▸ **Aim of the task**
Restate only the tail of the data below, starting at the line that contains "Screen dimensions: 1279x775" and including the last line, word for word.

(Excerpts from a dataset)
[Start of Attachment]

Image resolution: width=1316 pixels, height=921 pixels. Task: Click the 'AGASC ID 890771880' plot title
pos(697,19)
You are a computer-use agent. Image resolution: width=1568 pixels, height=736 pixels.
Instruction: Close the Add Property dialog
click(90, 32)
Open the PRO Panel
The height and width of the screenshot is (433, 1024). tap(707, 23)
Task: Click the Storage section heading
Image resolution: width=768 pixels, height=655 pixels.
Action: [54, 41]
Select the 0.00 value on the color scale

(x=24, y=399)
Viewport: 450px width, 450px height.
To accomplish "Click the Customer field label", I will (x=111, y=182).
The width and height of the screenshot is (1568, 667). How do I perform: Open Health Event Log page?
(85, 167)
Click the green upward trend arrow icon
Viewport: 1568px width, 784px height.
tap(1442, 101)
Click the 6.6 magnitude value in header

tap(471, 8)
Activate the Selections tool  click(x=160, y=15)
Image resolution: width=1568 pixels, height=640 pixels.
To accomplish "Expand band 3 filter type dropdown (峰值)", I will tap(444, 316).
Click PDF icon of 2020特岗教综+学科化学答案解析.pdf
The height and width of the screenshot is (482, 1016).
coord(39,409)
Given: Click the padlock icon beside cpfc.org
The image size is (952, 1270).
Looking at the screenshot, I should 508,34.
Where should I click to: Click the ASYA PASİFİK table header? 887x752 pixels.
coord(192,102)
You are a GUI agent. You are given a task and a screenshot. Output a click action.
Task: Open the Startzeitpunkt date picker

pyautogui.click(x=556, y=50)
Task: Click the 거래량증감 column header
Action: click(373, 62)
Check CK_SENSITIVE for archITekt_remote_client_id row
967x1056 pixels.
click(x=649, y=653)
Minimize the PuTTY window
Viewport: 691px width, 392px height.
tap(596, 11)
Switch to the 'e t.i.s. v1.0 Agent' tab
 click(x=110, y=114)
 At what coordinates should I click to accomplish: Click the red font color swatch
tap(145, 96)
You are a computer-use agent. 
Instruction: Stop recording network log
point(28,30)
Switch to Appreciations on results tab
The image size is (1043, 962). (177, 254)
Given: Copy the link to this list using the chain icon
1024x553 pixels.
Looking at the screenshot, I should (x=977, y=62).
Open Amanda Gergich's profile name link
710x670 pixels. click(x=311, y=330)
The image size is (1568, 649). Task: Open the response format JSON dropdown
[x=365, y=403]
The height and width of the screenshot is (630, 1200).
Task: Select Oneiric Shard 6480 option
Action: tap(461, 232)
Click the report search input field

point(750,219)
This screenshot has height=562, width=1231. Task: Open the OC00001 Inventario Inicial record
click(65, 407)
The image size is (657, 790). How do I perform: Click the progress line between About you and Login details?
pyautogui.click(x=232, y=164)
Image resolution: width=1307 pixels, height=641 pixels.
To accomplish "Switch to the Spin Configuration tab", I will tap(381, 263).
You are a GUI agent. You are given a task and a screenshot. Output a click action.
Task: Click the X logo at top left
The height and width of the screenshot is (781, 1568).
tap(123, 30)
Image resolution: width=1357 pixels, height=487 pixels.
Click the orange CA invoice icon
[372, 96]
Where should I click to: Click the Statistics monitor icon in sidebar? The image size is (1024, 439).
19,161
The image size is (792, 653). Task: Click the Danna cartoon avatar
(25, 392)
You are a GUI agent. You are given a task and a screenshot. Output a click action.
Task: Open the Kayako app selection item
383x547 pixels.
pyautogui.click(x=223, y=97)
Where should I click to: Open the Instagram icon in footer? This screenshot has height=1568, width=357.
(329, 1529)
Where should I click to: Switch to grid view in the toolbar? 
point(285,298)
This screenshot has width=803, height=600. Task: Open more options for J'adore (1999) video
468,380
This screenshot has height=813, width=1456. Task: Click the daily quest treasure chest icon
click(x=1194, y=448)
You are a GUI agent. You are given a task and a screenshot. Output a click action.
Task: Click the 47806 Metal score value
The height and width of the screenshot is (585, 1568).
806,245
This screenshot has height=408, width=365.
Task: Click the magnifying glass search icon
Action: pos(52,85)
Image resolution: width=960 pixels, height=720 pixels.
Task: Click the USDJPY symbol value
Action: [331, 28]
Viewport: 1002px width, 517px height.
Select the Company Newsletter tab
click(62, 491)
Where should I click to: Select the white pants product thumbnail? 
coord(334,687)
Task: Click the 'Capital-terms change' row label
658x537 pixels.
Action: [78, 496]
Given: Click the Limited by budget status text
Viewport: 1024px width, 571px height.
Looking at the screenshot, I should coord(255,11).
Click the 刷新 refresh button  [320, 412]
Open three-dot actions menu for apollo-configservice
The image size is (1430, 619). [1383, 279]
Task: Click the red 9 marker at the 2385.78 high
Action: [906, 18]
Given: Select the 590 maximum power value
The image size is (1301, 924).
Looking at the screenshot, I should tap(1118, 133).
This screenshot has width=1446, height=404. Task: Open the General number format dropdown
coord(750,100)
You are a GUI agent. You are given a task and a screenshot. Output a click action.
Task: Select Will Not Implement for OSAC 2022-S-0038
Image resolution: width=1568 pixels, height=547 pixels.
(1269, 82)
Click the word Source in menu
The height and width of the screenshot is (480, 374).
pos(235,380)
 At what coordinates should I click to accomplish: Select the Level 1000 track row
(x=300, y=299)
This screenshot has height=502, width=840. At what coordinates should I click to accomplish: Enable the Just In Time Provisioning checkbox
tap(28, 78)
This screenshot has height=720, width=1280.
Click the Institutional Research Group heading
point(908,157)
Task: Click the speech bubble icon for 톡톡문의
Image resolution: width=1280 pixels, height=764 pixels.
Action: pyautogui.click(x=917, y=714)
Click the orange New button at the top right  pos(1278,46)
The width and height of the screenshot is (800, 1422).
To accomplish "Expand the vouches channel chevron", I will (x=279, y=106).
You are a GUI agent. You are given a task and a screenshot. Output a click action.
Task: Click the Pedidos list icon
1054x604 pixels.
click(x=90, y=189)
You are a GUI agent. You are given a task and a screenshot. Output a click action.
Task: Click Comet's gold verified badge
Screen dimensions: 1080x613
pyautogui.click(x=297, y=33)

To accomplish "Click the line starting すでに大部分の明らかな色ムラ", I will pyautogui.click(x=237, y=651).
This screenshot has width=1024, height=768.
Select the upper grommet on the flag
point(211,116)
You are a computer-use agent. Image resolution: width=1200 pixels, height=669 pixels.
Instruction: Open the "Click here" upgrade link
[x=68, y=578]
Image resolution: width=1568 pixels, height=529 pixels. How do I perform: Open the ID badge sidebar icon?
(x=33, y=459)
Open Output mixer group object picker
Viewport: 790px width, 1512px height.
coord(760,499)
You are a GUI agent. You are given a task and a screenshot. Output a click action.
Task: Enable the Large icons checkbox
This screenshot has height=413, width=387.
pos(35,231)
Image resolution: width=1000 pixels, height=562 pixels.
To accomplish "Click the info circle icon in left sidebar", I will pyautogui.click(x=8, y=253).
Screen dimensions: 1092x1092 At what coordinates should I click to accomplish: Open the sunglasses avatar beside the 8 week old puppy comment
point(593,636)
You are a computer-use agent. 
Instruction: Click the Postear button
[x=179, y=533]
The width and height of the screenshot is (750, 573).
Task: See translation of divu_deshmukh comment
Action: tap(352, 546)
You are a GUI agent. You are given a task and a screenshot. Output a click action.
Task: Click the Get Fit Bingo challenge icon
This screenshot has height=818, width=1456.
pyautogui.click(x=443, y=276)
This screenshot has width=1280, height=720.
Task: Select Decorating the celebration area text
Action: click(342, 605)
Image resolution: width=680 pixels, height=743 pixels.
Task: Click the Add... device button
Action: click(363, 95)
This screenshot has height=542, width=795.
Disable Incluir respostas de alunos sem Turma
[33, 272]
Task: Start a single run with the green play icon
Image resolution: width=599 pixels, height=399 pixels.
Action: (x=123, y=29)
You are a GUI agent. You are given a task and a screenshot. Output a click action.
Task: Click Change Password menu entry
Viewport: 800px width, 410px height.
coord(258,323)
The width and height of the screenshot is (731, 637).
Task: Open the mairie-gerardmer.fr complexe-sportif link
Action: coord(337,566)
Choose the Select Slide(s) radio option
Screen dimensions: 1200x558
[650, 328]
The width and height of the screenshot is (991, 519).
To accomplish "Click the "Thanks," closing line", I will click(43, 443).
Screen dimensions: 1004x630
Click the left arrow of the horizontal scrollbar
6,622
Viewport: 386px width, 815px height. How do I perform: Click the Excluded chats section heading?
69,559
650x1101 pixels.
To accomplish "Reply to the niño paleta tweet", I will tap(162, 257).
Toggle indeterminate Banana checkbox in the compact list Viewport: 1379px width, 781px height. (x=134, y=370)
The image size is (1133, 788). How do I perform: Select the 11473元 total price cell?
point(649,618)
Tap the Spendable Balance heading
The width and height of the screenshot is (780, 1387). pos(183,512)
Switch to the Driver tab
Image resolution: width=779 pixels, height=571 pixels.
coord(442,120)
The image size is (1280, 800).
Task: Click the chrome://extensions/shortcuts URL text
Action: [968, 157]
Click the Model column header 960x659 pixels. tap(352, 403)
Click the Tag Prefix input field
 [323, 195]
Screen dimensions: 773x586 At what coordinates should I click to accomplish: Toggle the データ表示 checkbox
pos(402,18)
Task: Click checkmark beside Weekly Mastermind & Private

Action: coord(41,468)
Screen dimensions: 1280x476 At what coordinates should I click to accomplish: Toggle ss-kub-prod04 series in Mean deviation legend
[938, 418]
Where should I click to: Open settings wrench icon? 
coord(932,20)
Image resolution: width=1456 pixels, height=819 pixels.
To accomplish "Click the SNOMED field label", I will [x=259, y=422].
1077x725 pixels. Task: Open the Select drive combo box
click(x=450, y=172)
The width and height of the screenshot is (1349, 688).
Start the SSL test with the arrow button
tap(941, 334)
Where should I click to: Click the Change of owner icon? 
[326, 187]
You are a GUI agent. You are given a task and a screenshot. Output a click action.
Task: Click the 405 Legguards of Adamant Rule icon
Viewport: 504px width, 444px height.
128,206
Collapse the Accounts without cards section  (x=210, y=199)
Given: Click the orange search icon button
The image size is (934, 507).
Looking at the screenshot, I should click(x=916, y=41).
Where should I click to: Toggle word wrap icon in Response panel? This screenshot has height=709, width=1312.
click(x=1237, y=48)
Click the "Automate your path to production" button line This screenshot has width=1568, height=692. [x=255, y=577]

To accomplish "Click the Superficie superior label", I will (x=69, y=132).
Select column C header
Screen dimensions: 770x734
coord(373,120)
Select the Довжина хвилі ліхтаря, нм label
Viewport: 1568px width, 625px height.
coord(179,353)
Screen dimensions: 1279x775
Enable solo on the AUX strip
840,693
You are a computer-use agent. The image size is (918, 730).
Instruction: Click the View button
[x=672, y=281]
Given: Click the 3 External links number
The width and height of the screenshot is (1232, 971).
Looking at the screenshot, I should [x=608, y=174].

[End of Attachment]

▸ **Response to this task**
Screen dimensions: 1279x775
Enable solo on the AUX strip
840,693
You are a computer-use agent. The image size is (918, 730).
Instruction: Click the View button
[x=672, y=281]
Given: Click the 3 External links number
The width and height of the screenshot is (1232, 971).
Looking at the screenshot, I should [x=608, y=174].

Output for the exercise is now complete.